A State Makes a Big Bet on Telework

State Capitol Building in Salt Lake City, Utah

State Capitol Building in Salt Lake City, Utah Shutterstock/Francesco Dazzi

 

Connecting state and local government leaders

Utah expands a pilot program to 2,500 jobs.

After finding that state employees who volunteered to work from home were more productive than their counterparts who worked in state office buildings, Utah plans to extend telework options to more departments.

Over the next 18 months, Utah will expand its initial pilot program involving 136 workers to about 2,500 jobs, said Lt. Gov. Spencer Cox, who led the initiative for Gov. Gary Herbert’s administration. Both Cox and Herbert are Republicans.

Before the pilot, which launched in September 2018, Cox said there was one state department that offered teleworking. The initial program expanded that option to four agencies, with the new push eventually adding many more.

During the test run, employees—who worked in customer service, accounting, procurement and other jobs—had to commit to working three days from home, with shared work spaces set up in agency offices for those who needed to come in one or two days a week. At home, employees needed to have a work space that wasn’t just sitting on the couch with a laptop, Cox said. The state also needed to make sure the teleworkers had fast enough home internet service.

In the end, Cox said most participants had a positive reaction, and the state found that the remote workers were 22 percent more productive than their peers still in the office.

“They were happier,” Cox said, adding that the state saw benefits from reducing commuters on the road. “We were taking carbon out of the air and emissions out of the air.”

The push to encourage more telework in Utah government began with Cox’s focus on economic development in rural parts of the state. One idea, he said, was to convince private industry, particularly in the technology sector, to embrace hiring people in rural parts of the state to work from home.

But when Cox approached leaders of Utah’s growing tech industry, he said they were hesitant about hiring teleworkers. So, he and others decided the state should test out telework with some of its 22,000 employees.

“Then we can show some of our counterparts and some of our tech companies this is the real option,” Cox said.

In the most recent survey of state workers by the Center for State and Local Government Excellence, 46 percent said there was some availability to telework at their agencies. Working from home was a less popular offering than flexible work hours, which 78 percent of respondents said was an option.
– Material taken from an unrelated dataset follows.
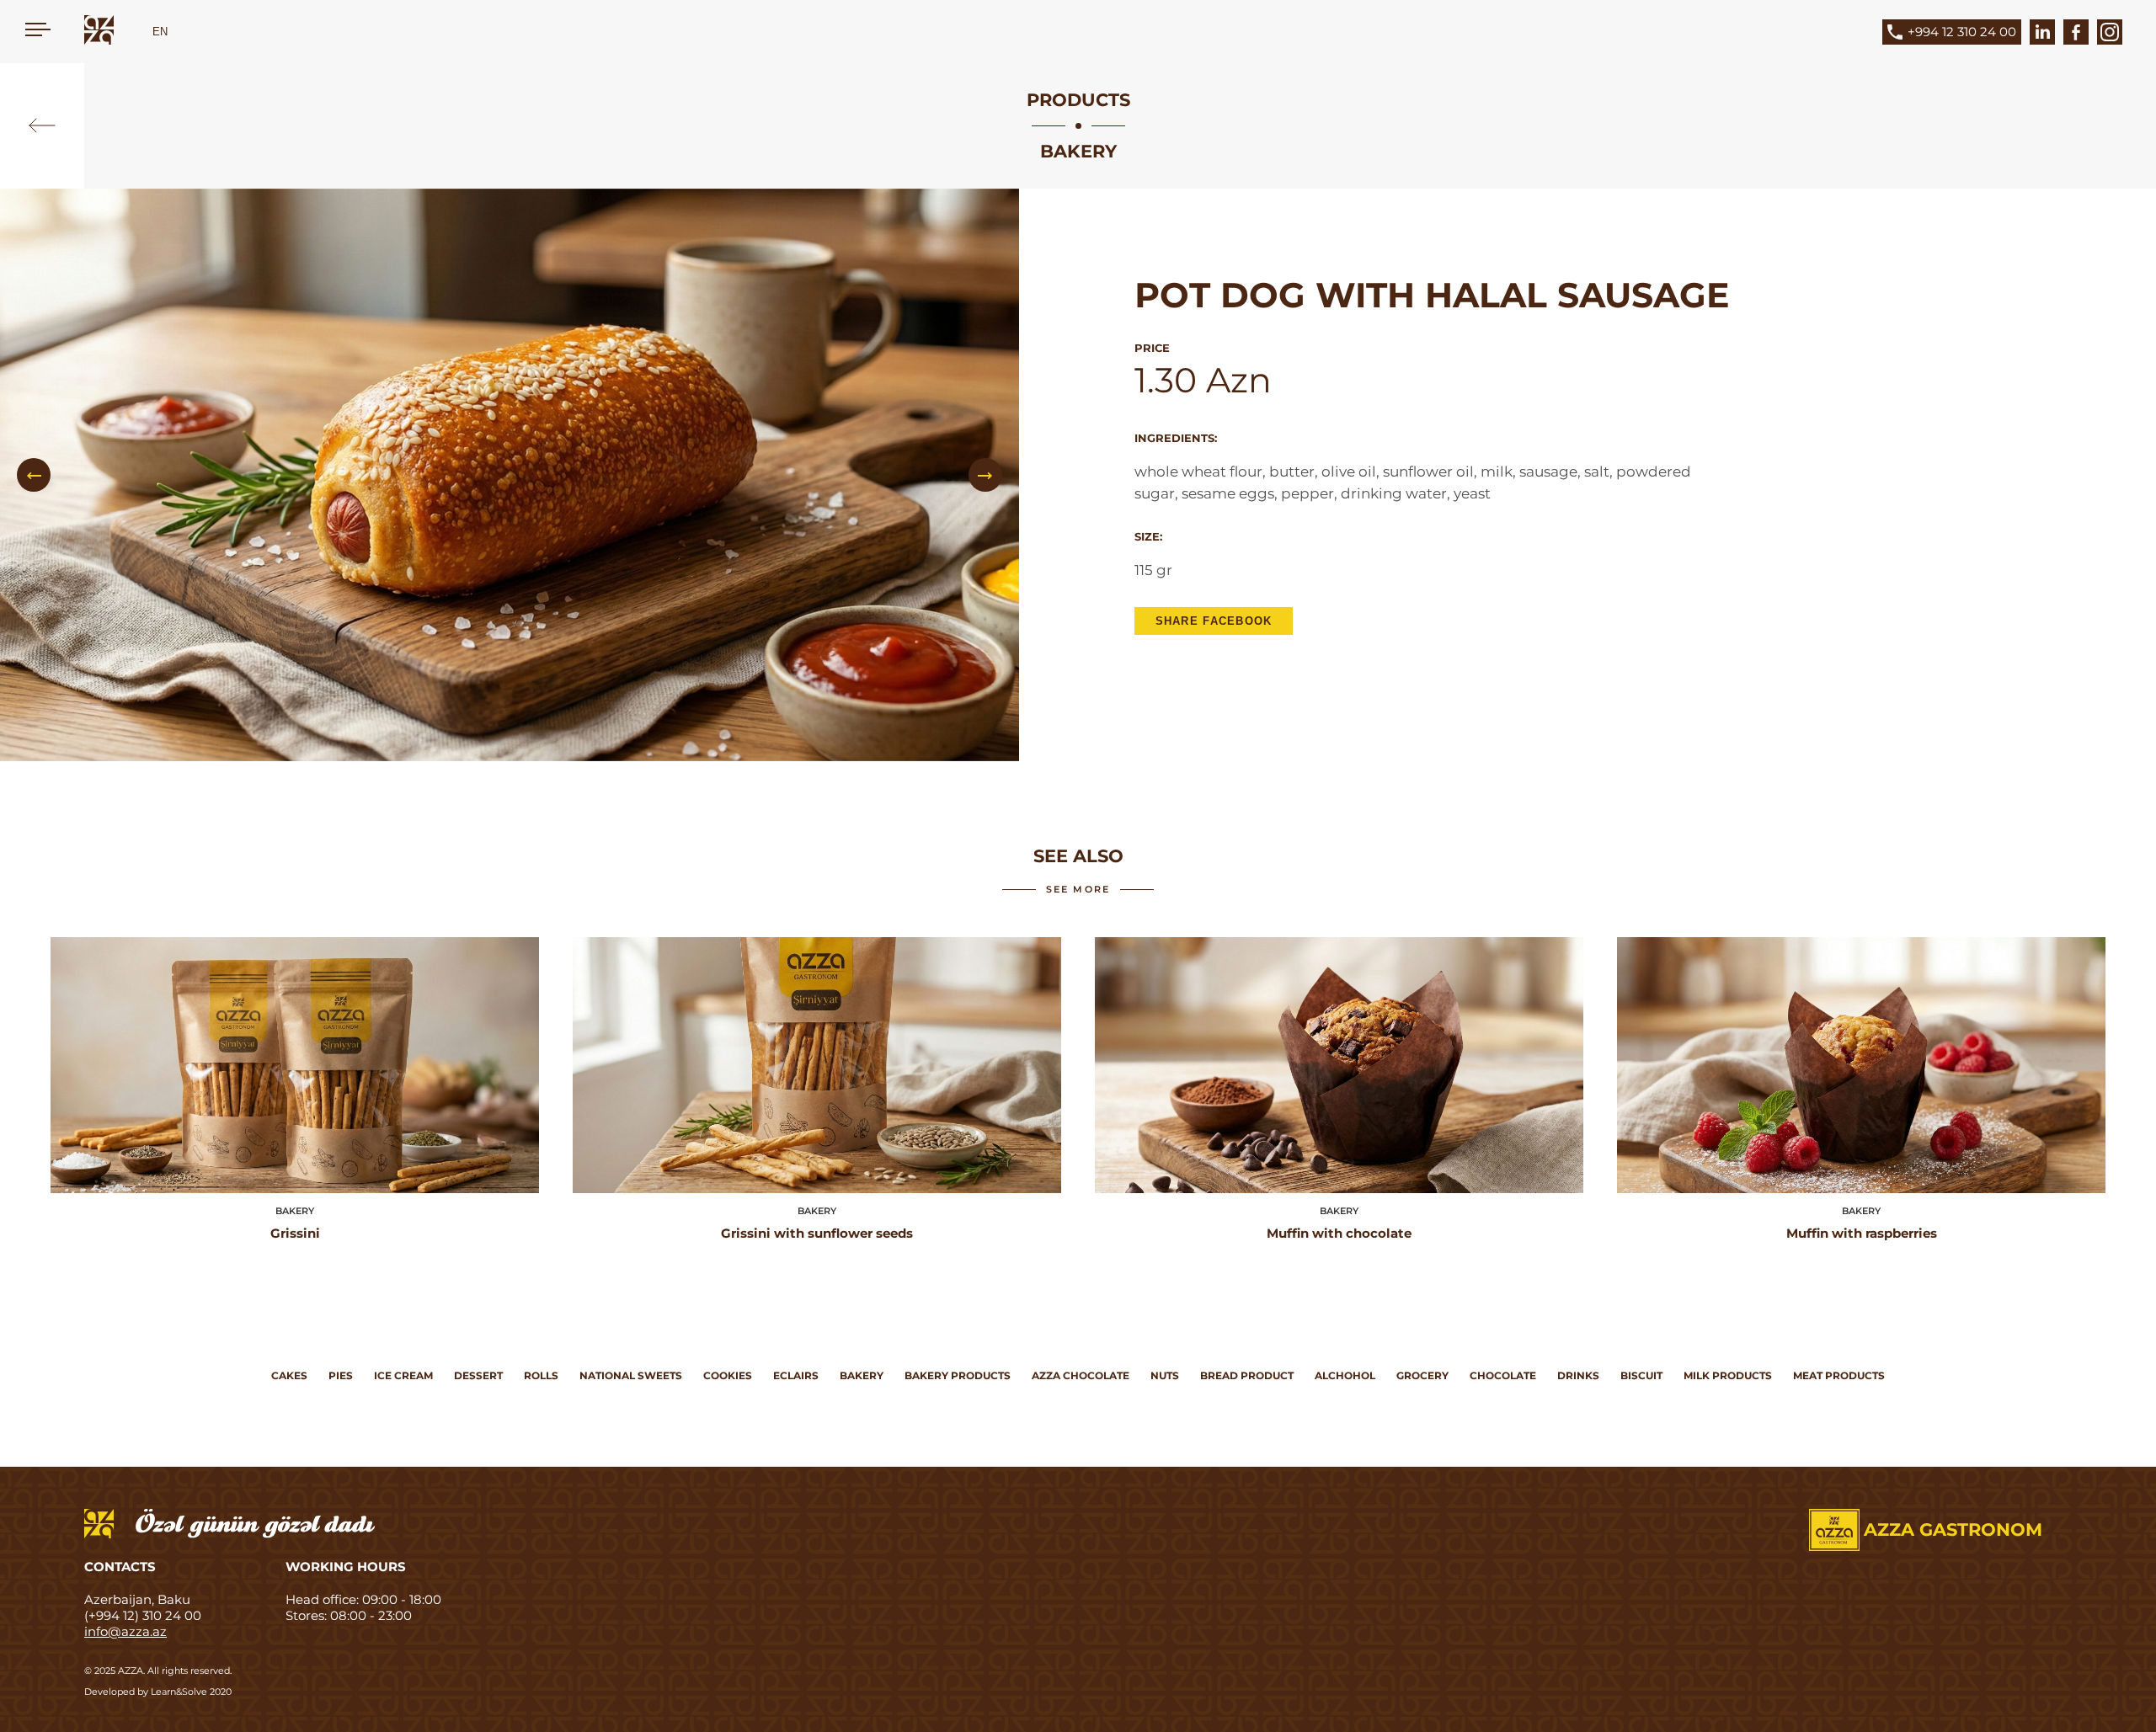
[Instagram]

Governing last year reported that 6,000 state employees in Tennessee—considered a leader in states offering telework options—had decided to work from home. A state official told the magazine 27,000 of the executive branch’s 38,000 employees could eventually have the option.

Cox said expanding telework could improve retention, as the surveys of pilot program participants found that about 50 employees who had been looking to move on from state government instead decided to stay. “With low unemployment it is hard for us to compete for employees across the state. That was really big for us,” he said.